Advances in machine translation have been making headlines recently. With the refinement of Google Translate’s capabilities, Japan’s use of real-time megaphone translation and the invention of in-ear translation devices, you would be forgiven for thinking that the human aspect of translation is under threat.
Certainly, machine translation has its advantages; if you need to quickly translate a few words or phrases, or if you simply wish to get the essence of a document, then it offers a simple (and cost-effective) way to do so. If your intended audience is within the company or if the text is not for professional use, machine translation tools are a popular choice.

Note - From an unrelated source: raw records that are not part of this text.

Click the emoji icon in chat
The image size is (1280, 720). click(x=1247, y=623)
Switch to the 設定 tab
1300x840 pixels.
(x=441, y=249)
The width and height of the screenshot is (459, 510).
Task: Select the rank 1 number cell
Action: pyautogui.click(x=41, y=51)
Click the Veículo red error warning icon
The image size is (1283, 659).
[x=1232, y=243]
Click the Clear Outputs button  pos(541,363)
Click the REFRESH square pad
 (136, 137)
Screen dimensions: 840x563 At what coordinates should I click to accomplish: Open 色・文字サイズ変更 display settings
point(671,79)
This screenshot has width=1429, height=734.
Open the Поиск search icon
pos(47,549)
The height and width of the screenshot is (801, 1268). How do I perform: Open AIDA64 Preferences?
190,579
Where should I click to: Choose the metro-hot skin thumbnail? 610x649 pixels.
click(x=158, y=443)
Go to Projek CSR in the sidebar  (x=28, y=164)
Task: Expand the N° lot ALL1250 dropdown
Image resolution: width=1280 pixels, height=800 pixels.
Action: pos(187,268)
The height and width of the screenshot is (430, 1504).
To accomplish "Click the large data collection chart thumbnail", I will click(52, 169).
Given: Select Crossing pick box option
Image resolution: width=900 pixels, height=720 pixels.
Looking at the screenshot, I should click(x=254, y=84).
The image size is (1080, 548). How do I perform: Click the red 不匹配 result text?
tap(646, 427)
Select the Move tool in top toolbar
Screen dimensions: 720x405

However, machine translation has its limitations. In most other situations, the need for accuracy in translation means that human input is paramount. You would not wish to distribute a corporate document full of contextual errors, inconsistent translations and unnatural phrasing. A translator is trained in conveying the source text in the most suitable way for the target audience, be it in style, tone or vocabulary. They take every important aspect into account before committing to a phrase, in a way that machine translation is not capable of doing.
There is also the creative side to language; puns, metaphors, rhymes, idioms and other intelligent interactions between words that require a level of imagination and experience unique to humans. This is where a translator is needed; someone who knows how to interpret text, rather than to simply churn out the translation of each individual word. For example, donner sa langue au chat is an informal French way of saying that you give up and that you do not want to guess any longer. Machine translation tools provide a literal translation of to give one’s tongue to the cat from which it would be easy to misinterpret the meaning as cat got your tongue, a different expression altogether. This is where a translator is needed; someone who knows how to interpret text, rather than to simply churn out the translation of each individual word.
Despite the limitations of machine translation, it would be wrong to assume that all translation technology is redundant. Quite the opposite. As a modern translation agency, we welcome the developments in translation technology and use industry-leading language tools to our advantage. Our skilled linguists are trained to work with the latest in translation software, including translation memory technology, to support a swift yet thorough translation process. By working with technology rather than parallel to it, we ensure that we deliver the highest quality translations. As human beings, we can judge, lead and improve on the technology, whilst still maintaining that crucial human touch.